## EXERCISE
Scan the listing below for the word "computer", then copy each line that has it.

## DATA RECORDS
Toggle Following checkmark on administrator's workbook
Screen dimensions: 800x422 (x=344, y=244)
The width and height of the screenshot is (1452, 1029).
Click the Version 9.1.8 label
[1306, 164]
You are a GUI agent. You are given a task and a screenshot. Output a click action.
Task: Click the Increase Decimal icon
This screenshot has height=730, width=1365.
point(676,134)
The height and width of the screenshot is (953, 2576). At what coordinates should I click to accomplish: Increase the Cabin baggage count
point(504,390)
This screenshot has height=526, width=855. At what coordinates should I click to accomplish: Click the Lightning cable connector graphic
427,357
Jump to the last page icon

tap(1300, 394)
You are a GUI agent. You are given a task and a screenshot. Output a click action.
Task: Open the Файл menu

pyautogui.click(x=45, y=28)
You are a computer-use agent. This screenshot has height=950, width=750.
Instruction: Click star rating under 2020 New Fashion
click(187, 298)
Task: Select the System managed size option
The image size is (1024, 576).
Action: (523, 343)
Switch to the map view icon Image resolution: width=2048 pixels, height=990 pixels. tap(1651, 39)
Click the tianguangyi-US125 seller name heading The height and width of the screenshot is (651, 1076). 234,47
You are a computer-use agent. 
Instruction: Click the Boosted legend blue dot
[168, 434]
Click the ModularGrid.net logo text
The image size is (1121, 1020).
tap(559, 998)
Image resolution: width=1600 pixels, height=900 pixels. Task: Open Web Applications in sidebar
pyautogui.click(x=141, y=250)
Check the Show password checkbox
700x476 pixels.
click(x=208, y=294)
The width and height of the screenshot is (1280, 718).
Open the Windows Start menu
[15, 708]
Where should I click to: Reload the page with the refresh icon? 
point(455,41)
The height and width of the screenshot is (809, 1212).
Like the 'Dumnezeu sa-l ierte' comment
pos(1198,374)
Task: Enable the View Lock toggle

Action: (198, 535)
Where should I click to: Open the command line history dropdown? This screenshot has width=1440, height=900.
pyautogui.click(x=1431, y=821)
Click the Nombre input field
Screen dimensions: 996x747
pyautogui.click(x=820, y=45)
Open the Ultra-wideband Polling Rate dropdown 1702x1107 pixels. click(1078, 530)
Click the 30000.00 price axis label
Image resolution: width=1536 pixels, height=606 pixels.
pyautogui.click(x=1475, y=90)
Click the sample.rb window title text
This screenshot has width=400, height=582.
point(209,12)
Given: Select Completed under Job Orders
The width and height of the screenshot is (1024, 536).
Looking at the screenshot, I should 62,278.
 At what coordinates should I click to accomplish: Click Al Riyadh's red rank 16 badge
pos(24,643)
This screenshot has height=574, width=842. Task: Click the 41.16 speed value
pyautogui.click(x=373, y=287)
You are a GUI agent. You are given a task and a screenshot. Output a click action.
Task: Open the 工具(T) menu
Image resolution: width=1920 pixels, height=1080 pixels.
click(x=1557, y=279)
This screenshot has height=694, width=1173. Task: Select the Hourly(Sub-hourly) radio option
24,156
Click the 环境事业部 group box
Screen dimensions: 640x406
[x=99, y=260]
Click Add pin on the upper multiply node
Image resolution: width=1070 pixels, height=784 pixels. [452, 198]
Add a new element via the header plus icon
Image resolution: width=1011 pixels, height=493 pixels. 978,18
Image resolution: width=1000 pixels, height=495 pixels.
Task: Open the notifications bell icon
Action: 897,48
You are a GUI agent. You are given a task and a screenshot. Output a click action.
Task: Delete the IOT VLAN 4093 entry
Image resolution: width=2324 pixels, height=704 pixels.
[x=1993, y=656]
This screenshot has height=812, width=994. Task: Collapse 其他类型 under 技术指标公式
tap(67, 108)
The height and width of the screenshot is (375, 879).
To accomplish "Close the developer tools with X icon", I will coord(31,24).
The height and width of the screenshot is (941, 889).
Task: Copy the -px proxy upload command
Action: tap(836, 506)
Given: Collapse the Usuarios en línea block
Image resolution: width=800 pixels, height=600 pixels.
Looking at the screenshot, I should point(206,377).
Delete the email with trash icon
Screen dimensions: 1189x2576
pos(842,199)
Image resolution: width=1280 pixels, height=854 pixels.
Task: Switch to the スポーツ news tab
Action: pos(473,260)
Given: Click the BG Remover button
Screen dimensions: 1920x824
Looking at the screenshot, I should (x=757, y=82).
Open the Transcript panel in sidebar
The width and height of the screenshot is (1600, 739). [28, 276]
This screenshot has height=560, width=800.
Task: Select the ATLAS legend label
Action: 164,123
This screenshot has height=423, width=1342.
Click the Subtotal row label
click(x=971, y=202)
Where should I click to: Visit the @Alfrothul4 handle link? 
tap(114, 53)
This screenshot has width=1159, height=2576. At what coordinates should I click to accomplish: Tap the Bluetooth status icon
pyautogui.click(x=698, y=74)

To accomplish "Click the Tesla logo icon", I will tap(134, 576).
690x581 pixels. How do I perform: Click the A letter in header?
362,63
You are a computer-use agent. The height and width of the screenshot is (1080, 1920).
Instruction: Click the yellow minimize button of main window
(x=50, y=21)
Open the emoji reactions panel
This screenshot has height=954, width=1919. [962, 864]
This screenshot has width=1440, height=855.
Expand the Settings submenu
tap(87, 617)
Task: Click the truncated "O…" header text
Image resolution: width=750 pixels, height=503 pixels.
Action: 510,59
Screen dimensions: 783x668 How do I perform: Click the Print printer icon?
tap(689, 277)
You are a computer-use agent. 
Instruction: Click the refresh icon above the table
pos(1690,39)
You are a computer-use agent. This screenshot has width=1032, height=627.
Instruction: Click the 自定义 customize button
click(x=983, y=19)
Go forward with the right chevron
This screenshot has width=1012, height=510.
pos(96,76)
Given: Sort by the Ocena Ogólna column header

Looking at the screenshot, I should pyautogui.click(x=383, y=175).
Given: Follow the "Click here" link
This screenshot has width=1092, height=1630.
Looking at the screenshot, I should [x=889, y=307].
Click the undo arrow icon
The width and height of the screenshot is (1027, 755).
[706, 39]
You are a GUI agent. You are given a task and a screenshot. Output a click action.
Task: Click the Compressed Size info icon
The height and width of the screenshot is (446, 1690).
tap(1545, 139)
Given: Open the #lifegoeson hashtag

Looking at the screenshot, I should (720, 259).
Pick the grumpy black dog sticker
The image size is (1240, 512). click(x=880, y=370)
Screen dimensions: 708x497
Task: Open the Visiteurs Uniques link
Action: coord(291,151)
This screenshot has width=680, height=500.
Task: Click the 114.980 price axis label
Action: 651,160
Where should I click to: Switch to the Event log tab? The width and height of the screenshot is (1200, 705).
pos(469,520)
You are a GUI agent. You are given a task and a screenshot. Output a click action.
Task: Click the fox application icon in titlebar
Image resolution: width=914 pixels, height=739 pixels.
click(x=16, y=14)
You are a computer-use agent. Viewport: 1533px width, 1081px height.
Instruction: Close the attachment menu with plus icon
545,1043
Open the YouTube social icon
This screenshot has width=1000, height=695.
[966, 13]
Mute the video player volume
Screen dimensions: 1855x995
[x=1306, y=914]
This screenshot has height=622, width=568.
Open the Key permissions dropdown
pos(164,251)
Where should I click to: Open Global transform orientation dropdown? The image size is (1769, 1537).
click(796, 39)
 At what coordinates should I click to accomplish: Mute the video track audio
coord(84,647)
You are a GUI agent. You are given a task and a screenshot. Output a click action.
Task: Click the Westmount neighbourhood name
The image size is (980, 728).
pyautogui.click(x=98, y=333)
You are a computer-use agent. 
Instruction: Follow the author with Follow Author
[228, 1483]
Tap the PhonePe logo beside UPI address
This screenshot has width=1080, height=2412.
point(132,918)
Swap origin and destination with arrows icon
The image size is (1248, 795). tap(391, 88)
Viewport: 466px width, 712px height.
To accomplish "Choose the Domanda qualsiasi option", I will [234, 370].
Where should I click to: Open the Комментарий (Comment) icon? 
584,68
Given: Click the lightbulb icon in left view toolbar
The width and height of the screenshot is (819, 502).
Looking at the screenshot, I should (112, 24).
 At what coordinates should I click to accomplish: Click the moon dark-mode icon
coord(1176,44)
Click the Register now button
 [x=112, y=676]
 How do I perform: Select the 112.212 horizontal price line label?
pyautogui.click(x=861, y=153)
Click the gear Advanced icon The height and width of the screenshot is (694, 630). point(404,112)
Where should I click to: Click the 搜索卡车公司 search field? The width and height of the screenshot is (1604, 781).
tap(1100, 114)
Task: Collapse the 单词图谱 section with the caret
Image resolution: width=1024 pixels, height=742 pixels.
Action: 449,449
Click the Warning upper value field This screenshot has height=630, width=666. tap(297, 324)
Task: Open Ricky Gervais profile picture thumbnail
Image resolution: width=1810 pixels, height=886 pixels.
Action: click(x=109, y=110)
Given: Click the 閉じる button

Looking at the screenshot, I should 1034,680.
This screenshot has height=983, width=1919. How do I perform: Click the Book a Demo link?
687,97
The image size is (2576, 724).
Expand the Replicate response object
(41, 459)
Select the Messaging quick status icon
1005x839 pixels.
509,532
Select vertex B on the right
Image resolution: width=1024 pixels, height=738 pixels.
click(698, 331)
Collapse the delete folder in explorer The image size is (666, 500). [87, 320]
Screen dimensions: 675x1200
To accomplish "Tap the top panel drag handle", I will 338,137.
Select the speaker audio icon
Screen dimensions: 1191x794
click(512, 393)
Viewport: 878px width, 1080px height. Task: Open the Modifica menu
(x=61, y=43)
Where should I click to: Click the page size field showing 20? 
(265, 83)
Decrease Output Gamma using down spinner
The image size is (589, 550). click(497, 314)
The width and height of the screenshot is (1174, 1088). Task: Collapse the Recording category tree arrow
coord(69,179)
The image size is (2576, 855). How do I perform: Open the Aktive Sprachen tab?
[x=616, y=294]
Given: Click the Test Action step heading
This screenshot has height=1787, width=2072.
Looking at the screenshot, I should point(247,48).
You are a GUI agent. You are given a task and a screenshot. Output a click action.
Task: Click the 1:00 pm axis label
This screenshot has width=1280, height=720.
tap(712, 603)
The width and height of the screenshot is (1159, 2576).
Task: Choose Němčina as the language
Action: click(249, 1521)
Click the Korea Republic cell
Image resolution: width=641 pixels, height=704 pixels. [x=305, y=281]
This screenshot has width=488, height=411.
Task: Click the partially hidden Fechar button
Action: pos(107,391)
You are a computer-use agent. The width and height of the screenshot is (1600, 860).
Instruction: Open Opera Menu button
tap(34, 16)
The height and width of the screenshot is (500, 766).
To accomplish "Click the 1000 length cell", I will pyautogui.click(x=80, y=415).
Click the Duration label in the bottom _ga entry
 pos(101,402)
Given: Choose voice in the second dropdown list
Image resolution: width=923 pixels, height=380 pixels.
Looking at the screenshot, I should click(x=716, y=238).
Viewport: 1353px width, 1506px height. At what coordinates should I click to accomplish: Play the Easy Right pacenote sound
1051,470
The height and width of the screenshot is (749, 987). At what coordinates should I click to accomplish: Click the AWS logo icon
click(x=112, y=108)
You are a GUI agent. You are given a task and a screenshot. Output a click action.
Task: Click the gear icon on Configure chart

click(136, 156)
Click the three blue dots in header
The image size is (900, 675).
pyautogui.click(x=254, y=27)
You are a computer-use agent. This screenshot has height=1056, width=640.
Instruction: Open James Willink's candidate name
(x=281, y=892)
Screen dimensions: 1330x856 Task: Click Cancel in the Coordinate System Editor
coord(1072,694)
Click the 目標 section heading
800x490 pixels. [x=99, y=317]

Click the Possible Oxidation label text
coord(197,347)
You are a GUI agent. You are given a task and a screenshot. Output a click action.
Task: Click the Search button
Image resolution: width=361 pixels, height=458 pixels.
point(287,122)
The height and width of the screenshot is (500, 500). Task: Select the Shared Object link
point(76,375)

## RESPONSE TO THIS TASK
You are a computer-use agent. This screenshot has height=950, width=750.
You are a computer-use agent. 
You are a computer-use agent. The height and width of the screenshot is (1080, 1920).
You are a computer-use agent. 
You are a computer-use agent. This screenshot has width=1032, height=627.
You are a computer-use agent. Viewport: 1533px width, 1081px height.
You are a computer-use agent. 
You are a computer-use agent. The width and height of the screenshot is (1600, 860).
You are a computer-use agent. This screenshot has height=1056, width=640.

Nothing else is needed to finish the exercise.